Asimismo,  sostienen que el formulario PS. 6.2 tampoco sustituye a la constancia de  aportes, pues, como lo ha sostenido la sala 6ª. "Cabe señalar que,  más allá de la costumbre imperante entre los empleadores, el certificado de  servicios y remuneraciones no equivale a las constancias de los aportes  depositados por el empleador en su momento o en la actualidad: la norma del  art. 80 LCT es estricta al respecto, exigiendo que el empleador libre el  certificado de trabajo en las constancias del caso, entre ellas la calificación  profesional obtenida en el o los puestos de trabajos desempeñados, hubiere o  no realizado el trabajador acciones regulares de capacitación (ley 24576) y,  al mismo tiempo, las constancias documentadas de los aportes: mientras ello  no suceda, incumple con la norma y debe ser compelido a cumplimentarla».
 
Finalmente…
 
En  síntesis, el fallo consideró que la empresa demandada no entregó ninguno de  los dos instrumentos solicitados por la trabajadora, por lo que la condenó a  adjuntar el certificado de trabajo y la constancia de aportes, bajo  apercibimiento de multa diaria y a pagar la indemnización del art. 80 LCT,  intereses y costas.
 
Jorge  Luis Borges  consideraba al laberinto como un símbolo del estar perplejo, de estar  perdido en la vida.

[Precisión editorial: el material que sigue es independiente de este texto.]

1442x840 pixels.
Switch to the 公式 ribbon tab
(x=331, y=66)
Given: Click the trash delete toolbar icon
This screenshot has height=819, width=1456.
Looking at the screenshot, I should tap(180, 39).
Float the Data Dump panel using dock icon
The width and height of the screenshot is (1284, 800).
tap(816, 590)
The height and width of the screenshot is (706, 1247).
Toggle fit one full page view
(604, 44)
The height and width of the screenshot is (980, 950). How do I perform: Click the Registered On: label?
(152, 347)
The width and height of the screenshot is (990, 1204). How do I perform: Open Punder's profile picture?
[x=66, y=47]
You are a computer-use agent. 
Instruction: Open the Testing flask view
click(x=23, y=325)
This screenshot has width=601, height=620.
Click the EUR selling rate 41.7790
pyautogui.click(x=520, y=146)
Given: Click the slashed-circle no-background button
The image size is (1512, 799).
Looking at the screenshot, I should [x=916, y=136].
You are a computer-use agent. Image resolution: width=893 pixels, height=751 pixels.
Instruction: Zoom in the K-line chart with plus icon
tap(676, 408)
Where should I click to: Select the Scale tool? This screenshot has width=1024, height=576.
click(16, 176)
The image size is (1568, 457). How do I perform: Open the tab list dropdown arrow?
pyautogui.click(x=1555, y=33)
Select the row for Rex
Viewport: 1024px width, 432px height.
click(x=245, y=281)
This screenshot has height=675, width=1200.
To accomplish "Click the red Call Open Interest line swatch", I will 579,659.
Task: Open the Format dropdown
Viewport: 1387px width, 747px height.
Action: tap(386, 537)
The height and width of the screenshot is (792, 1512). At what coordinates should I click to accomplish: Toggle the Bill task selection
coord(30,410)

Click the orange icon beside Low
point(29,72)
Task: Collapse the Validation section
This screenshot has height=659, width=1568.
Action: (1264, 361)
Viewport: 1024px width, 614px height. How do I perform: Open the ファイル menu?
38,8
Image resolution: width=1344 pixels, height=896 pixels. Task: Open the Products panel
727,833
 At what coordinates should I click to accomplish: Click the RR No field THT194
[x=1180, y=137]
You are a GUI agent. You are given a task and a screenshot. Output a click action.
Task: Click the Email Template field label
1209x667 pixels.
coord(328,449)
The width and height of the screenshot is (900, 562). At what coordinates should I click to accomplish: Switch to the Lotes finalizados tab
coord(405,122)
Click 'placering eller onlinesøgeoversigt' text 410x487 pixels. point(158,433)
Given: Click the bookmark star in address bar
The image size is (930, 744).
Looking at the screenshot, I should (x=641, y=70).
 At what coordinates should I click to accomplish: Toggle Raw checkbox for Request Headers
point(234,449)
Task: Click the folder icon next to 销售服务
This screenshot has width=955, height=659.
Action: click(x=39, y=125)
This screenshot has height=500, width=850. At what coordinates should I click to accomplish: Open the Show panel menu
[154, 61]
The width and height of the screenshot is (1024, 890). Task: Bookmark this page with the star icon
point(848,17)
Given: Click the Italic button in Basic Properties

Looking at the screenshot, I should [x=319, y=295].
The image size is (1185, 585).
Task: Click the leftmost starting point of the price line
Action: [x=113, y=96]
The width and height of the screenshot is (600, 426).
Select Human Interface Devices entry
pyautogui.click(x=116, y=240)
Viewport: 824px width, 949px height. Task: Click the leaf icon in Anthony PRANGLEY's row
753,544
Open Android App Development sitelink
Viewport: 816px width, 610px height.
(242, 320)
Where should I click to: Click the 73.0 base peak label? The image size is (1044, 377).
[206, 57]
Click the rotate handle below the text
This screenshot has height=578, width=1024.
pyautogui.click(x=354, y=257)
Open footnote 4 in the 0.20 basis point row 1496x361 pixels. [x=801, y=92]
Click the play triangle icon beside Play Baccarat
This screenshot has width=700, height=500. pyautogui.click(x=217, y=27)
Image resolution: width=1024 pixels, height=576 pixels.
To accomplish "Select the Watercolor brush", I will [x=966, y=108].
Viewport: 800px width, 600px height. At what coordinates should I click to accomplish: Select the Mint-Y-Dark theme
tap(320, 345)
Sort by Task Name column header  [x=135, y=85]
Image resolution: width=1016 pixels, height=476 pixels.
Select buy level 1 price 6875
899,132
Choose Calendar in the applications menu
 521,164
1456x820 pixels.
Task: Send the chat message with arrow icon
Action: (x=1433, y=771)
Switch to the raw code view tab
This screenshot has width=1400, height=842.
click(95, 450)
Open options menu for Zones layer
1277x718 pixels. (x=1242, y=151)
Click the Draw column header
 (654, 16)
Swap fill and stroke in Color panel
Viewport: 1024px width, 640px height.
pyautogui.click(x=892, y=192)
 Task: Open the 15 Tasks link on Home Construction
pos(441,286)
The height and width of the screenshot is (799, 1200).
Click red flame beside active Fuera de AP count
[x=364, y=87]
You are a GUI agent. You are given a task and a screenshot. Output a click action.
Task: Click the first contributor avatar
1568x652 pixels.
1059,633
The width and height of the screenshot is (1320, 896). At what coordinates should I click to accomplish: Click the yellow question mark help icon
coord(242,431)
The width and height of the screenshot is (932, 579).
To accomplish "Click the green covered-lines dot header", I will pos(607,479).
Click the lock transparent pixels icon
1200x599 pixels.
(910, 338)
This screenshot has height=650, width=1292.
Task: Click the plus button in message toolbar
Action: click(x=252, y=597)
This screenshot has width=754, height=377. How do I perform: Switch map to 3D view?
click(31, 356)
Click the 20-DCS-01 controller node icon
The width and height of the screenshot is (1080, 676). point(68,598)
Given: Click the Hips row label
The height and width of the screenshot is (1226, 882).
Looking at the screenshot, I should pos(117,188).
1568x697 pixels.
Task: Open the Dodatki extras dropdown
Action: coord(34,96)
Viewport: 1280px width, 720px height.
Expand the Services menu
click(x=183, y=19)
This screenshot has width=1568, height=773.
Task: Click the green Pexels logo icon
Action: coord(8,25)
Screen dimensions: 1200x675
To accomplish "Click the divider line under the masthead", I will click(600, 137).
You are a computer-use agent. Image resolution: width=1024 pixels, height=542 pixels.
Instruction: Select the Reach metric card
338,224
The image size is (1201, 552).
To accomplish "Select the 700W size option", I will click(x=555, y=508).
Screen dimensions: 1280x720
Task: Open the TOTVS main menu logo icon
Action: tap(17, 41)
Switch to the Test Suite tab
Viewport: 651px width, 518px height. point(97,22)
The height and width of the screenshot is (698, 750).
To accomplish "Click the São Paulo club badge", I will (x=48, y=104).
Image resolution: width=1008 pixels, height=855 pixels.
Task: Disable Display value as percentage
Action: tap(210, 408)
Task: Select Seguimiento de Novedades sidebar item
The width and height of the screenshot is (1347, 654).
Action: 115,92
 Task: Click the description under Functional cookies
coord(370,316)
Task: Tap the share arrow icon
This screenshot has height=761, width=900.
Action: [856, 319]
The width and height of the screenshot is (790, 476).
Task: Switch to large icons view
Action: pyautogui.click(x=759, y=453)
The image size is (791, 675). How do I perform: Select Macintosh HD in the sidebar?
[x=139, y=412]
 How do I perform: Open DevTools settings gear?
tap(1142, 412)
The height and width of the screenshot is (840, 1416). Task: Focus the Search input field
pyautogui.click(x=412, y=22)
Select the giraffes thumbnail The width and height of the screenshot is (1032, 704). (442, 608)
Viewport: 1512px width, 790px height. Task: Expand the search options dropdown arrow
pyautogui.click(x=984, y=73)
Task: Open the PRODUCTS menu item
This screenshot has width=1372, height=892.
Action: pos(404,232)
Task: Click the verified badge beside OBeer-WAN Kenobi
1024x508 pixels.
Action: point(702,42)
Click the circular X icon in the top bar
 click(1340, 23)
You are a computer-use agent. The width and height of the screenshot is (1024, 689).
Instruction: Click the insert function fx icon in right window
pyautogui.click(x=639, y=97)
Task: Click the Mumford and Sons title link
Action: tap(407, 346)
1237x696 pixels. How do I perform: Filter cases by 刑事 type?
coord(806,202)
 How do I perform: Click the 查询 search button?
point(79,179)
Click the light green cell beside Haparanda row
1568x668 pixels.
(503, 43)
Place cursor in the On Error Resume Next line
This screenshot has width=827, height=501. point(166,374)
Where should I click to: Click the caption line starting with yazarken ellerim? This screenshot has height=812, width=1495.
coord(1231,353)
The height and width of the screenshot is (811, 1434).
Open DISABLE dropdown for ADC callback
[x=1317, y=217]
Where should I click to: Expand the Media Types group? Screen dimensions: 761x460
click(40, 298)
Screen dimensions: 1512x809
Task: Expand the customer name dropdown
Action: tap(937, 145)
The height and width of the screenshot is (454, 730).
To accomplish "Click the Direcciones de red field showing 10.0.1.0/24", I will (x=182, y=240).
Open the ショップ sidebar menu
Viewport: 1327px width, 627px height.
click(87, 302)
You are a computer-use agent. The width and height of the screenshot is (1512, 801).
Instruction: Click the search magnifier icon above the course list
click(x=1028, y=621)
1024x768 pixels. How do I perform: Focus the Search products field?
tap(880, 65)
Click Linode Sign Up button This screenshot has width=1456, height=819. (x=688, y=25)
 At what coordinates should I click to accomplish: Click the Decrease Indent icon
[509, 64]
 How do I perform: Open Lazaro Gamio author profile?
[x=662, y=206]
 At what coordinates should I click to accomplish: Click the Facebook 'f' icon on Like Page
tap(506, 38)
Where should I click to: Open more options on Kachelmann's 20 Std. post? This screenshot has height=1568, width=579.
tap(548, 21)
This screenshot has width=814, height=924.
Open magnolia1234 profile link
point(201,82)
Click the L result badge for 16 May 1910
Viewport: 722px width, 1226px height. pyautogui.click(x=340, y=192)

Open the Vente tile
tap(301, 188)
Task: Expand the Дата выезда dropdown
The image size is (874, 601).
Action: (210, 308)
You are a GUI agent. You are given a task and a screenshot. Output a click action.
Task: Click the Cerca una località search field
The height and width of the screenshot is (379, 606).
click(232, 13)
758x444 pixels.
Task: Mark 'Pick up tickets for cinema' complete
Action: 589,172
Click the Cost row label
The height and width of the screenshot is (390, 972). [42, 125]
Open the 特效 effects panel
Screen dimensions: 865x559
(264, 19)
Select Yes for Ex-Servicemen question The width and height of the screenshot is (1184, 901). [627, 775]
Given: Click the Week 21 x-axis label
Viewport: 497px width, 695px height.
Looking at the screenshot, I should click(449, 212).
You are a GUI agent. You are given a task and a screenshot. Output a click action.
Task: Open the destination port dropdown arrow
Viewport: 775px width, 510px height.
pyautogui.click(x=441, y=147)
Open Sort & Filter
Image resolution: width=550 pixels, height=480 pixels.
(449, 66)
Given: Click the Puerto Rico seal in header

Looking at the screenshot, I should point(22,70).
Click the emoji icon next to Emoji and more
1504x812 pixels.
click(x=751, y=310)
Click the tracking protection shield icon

Agregaba que «el laberinto tiene algo muy curioso  porque la idea de perderse no es rara, pero la idea de un edificio construido  para que la gente se pierda, es una idea rara, la idea de un arquitecto de  laberintos».
 
Sentencias  como la presente plantean similares cavilaciones. Las diversas  interpretaciones judiciales sobre un mismo tema constituyen un verdadero  laberinto. Lo que se pierde en éstos es la seguridad jurídica. ¿Serán  acaso algunos jueces laborales arquitectos de laberintos?
 

 (*) Abogado (UBA). Presidente de Actio S.A.